[Stored data]
══════════════════════════════

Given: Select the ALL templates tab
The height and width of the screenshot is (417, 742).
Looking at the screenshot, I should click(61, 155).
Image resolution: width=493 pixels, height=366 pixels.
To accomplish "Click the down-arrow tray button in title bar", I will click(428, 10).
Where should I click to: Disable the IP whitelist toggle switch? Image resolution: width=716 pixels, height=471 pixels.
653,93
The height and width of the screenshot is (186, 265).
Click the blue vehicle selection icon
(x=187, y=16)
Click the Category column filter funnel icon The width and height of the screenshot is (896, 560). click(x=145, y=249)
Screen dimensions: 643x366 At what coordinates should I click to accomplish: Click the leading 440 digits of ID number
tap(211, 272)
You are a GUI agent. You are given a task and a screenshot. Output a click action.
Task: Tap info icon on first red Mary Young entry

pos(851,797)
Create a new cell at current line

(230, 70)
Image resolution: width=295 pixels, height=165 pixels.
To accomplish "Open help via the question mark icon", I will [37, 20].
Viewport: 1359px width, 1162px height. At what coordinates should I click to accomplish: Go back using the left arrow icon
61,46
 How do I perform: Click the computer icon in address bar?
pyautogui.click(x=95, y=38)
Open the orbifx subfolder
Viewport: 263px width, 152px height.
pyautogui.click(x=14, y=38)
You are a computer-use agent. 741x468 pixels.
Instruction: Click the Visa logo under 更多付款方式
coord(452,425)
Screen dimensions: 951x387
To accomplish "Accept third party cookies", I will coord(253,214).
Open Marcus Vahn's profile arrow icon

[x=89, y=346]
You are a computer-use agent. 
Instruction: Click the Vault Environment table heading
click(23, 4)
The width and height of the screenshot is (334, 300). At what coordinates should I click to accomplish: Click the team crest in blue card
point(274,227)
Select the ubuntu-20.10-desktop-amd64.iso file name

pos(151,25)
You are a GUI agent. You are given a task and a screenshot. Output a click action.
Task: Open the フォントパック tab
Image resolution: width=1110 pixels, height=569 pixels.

══════════════════════════════

_EXERCISE REQUIREMENTS_: Copy the rows starting at the line that contains "Click the Category" and running through the end of the rows, with both ends included. Reproduce those lines without any changes.

_TASK OUTPUT_:
Click the Category column filter funnel icon The width and height of the screenshot is (896, 560). click(x=145, y=249)
Screen dimensions: 643x366 At what coordinates should I click to accomplish: Click the leading 440 digits of ID number
tap(211, 272)
You are a GUI agent. You are given a task and a screenshot. Output a click action.
Task: Tap info icon on first red Mary Young entry

pos(851,797)
Create a new cell at current line

(230, 70)
Image resolution: width=295 pixels, height=165 pixels.
To accomplish "Open help via the question mark icon", I will [37, 20].
Viewport: 1359px width, 1162px height. At what coordinates should I click to accomplish: Go back using the left arrow icon
61,46
 How do I perform: Click the computer icon in address bar?
pyautogui.click(x=95, y=38)
Open the orbifx subfolder
Viewport: 263px width, 152px height.
pyautogui.click(x=14, y=38)
You are a computer-use agent. 741x468 pixels.
Instruction: Click the Visa logo under 更多付款方式
coord(452,425)
Screen dimensions: 951x387
To accomplish "Accept third party cookies", I will coord(253,214).
Open Marcus Vahn's profile arrow icon

[x=89, y=346]
You are a computer-use agent. 
Instruction: Click the Vault Environment table heading
click(23, 4)
The width and height of the screenshot is (334, 300). At what coordinates should I click to accomplish: Click the team crest in blue card
point(274,227)
Select the ubuntu-20.10-desktop-amd64.iso file name

pos(151,25)
You are a GUI agent. You are given a task and a screenshot. Output a click action.
Task: Open the フォントパック tab
Image resolution: width=1110 pixels, height=569 pixels.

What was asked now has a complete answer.